Lauren Leidal

agent platform

Why I've started channeling agent defaults instead of fighting them

A few times a week, someone pings me asking why an agent did something weird. The most recent was a teammate asking why our test authoring agent reached for a custom XPath selector unprompted. I didn't know and had to dig — when I did, the reasoning trace explained it. The choice looked odd from outside the session but was a coherent reaction to a failure earlier on.

I keep seeing this pattern with the coding agents I work with day to day, too. Decisions that look bizarre in isolation almost always have an internal logic once you read the thinking that led up to them, even when the decision itself is still wrong. Reading the trace is how I tell which kind of weird I'm looking at — a principled-but-incorrect step, or something actually broken.

What's worked better than trying to talk an agent out of its defaults has been to figure out what it's already inclined to do and shape the system around that, so the weird move isn't warranted in the first place.

Asking the test authoring agent what tools it wanted

There's a growing recognition in the industry that designing for agents-as-users is a different problem than designing for human users. We've been working through this on my team for a while, and I think it's worth naming what we've actually been doing.

When I was scoping the recent refactor of our test authoring agent's tool surface, I had the agent itself analyze its own tools and write me a report — what surprised it, what felt redundant, what it wanted that wasn't there. That report shaped the tool list in a recent upgrade that made the authoring agent a lot more capable. My teammate, Anja, did something similar with the new results analysis tool, asking a coding agent to explain why it kept reaching for one tool over another, so the design would hold up through MCP.

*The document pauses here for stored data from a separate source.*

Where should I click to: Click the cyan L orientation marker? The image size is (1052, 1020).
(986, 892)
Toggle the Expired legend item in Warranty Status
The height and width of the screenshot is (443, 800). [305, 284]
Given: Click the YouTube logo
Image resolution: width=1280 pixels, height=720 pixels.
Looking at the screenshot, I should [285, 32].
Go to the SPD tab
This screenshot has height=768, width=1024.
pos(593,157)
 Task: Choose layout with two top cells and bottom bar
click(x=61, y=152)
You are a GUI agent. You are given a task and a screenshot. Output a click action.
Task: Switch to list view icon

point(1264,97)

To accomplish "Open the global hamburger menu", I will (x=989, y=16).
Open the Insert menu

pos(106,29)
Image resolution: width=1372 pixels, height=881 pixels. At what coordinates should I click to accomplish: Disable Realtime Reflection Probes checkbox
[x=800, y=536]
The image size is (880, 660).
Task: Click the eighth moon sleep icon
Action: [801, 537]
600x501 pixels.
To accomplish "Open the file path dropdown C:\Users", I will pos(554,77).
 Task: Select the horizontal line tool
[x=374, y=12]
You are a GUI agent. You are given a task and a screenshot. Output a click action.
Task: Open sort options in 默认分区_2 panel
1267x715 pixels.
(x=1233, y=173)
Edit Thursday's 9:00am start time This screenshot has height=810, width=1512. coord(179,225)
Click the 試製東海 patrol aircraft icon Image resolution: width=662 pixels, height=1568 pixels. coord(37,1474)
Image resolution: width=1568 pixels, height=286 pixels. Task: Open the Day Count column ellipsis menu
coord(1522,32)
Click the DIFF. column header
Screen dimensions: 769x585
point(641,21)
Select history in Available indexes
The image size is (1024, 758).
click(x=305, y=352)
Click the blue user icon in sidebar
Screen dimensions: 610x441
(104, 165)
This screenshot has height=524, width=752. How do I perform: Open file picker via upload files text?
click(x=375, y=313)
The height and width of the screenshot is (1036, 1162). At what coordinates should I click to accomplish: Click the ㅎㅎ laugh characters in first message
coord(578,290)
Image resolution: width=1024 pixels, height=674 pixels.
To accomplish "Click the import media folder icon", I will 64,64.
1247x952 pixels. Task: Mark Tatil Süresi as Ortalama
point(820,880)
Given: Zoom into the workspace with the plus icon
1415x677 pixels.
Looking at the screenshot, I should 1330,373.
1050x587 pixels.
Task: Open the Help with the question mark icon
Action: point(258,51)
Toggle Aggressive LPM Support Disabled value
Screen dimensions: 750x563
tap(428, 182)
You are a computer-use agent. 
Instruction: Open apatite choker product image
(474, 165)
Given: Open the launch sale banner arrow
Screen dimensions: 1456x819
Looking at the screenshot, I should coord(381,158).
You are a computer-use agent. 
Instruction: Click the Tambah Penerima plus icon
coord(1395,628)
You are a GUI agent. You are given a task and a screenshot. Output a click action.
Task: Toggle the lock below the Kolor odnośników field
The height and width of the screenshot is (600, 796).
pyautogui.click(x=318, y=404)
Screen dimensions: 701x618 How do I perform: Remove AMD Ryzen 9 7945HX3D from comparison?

The pattern across both: when you're building something for an agent to use, the agent itself is the closest user-research subject you have. I want to reach for this approach earlier next time.

Why I think we need to be picky about our agent configuration

We hit a wave of 400s on Gemini 2.5 yesterday that turned out to be a useful kick. The short version is that in required tool-calling mode, Gemini 2.5 has trouble with the size of our test authoring agent's tool library, where Gemini 3.1 doesn't. The fix is to switch to a less strict mode, which is mostly what I'm doing — but it isn't a free flip. With required mode we've been quietly assuming the model always responds with a tool call, and the looser mode means it sometimes won't, which today would corrupt the generation session. So the fix carries its own risk that I have to handle deliberately.

The bigger thing is that the strictness of the tool-calling mode and the size of the tool library both have real costs, and they compound. Each new tool widens the state space the model has to compile in required mode, and it widens the assumptions our own session loop has to maintain. None of that was visible until yesterday — and it's easy to keep adding "just one more" tool, or to leave the mode set to required, when each addition feels small. I think we need to be more intentional about how we configure our agents — both which tools earn a slot, and what we're asking the model to commit to in return. Some of those tools could probably be lazy-loaded the way our skill instructions already are.

Three agent bugs that turned out to be timeouts, type boundaries, and missing benchmarks.

I shipped a few things across our agent stack recently: a deadline-enforcement fix so server-side agents don't blow past their budget mid-round, a quieter bug where a [] versus undefined mismatch at a Java/TypeScript boundary was wiping stored artifacts on every continuation call, and a benchmark suite for the results-analysis agent so we can finally see where its latency budget is actually going. None of these were "agent problems." They were timeout handling, a type-system gotcha at a service boundary, and a measurement harness. The kind of thing you'd find in any distributed system.

I keep coming back to that. I think there's a real pull right now to treat agents like a category that exempts you from the basics, and I don't think it does. If anything I think agents make the basics more load-bearing, because when you're in a 30-iteration loop calling LLMs and tools, every weak point in your timeout, retry, and persistence story gets exercised. The artifact-clobber bug had been a slow leak everyone was living with. I think subtle issues like that are especially hard to surface on agent-shaped systems, because the LLM silently compensates around them for a while. The symptom looks like "the agent is a little off" instead of a hard failure, until eventually the compensation runs out. I think the answer is just normal robustness work to get reliable long-term behavior. Type-boundary tests, retry semantics, deadline plumbing. I'm spending a lot of time on those, and I don't think that's a phase.